Paramount’s suitable compression scheme handles a grain structure that receives a bump in the transfer process. That’s more or less where the sharpening is most noticeable, but to its credit, most will find that it still textures the image naturally. With room to spare, it holds like grain too, spiking only when faced with a tough situation amidst hazy backgrounds. The smoky interior of the dirigible is the prime example of this disc’s worst case scenario, and all that does is prove competency.
Venice locations sparkle on this disc, with a contrast and saturation that proves brilliant when it comes into view. That’s not to say the River Phoenix-intro is any less impressive on those terms, but Venice has a density and depth that is instantly appealing in this transfer. It’s as if Crusade opens its doors suddenly and allows the full breadth of its cinematography to be taken in. Stained glass windows are shockingly beautiful, enough to contend with the best color choices of Disney animation. Bold seems too lenient an adjective.
Black levels are called into service early as Indy meets yet another possible fate around water during an immense sea storm, and satisfactory is a solid fit. Times will come where Crusade fades, a vintage, decades old style of creaky photography desperate to maintain a sense of darkness while avoiding a loss of fidelity. Temptation veers towards the transfer side to “fix” the issue, and that hasn’t been done, probably for the better of the source material. Shadow detail is excellent.

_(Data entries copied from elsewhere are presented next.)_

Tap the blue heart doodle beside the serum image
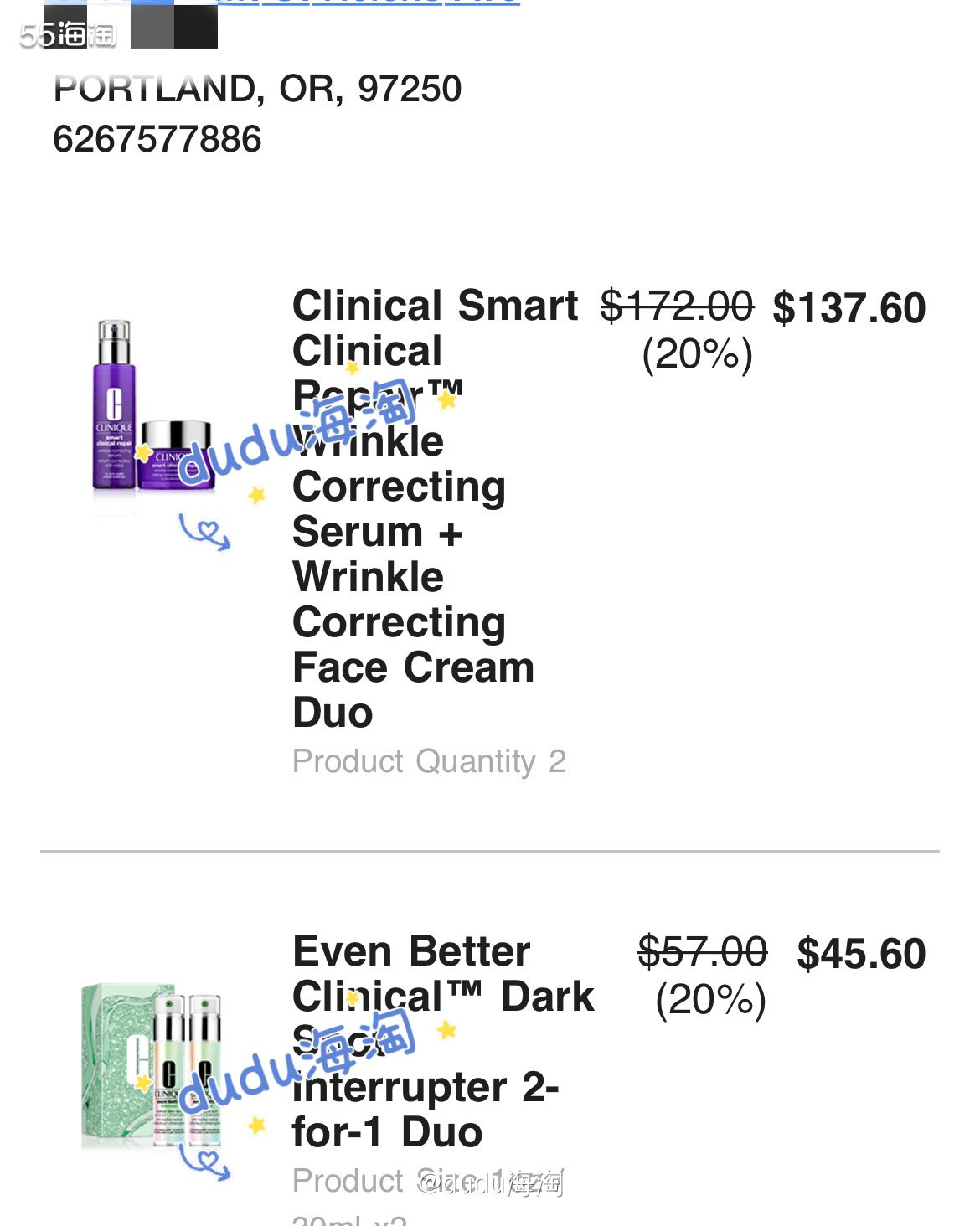click(x=204, y=532)
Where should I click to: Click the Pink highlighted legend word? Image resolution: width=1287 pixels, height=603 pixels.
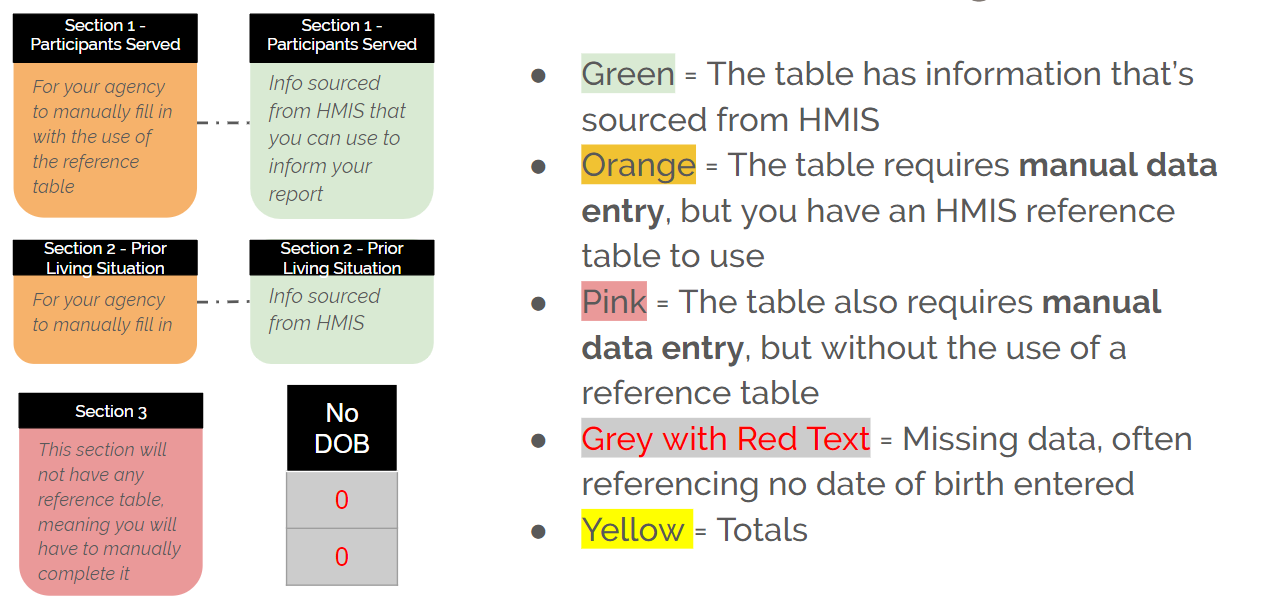point(614,301)
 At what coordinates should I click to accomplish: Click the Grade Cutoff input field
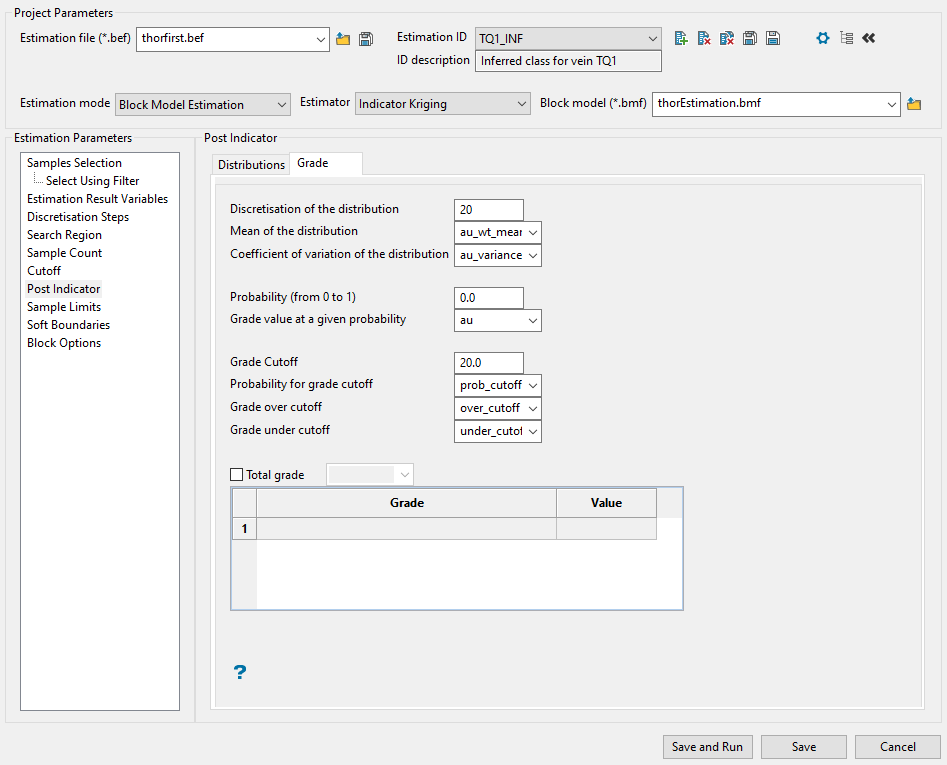[488, 362]
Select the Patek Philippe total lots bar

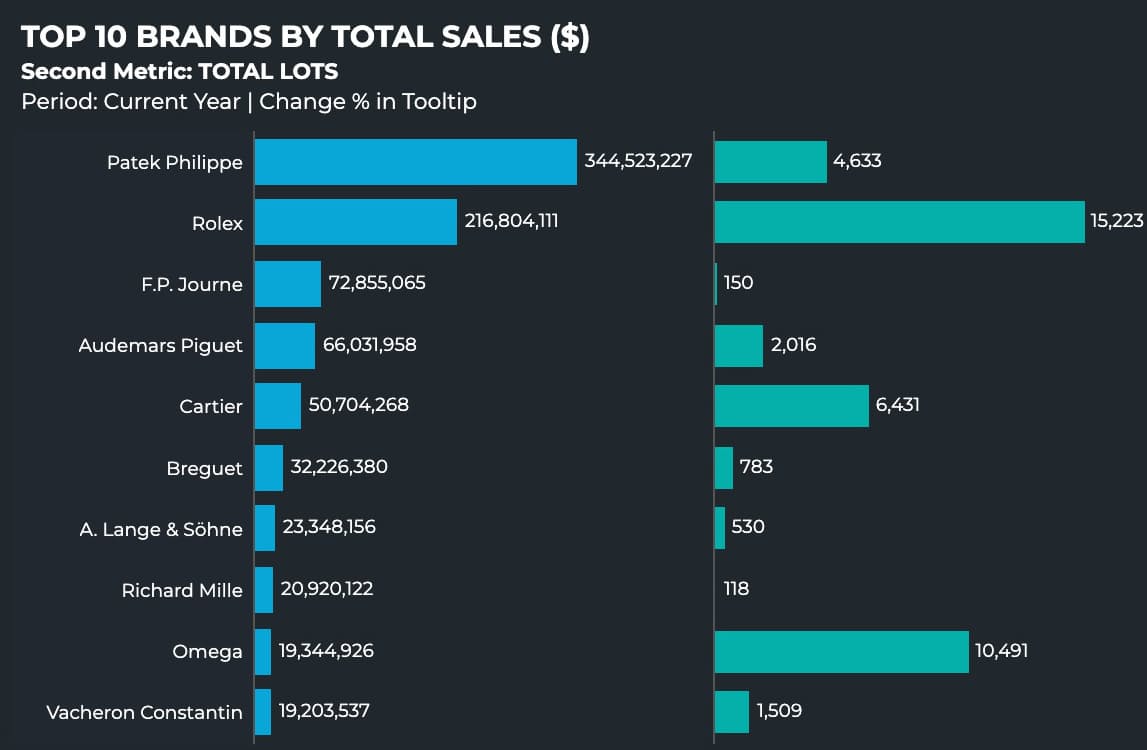click(x=770, y=161)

Crusade’s score, another one of those elements that arguably makes this third entry the top of the franchise, bleeds into the surrounds better than the prior entries. With increasing technology in audio potential through the ’80s, it seems as if the benefit is all here. Williams’ score grips the surrounds naturally, while horns wail into the stereos convincingly. The live recording quality is completely beautiful.
Of course, there are other elements to balance, from horses stampeding to whips cracking, and tank shells passing over the heads of the actors. It’s all perfection. Dialogue carries no faults in its fidelity, and holds up amongst the high-end action. Crusade’s wildest scenes are all evidence of how grand this mix makes the film, especially the accidental fire in the Nazi lair. It swells and captures the feeling of being surrounded by flames as Jr. and Sr. make their moves to safety.
LFE elements reside naturally in the mix, hammering what are sure to be shaking walls when explosions, collisions, or shells are fired. Punches are more solid than overdone, a change of pace welcomed in a mix that feels more in tune with what’s happening on the screen. Crusade exits on two things: An earthquake ready and willing to hoist itself up as top class audio work, and a “riding into the sunset” score cue that is beautiful to lead into the credits.
Last Crusade comes packaged with the series, leaving the bonus features on a later disc. Contained here are two trailers by their lonesome. The score reflects that.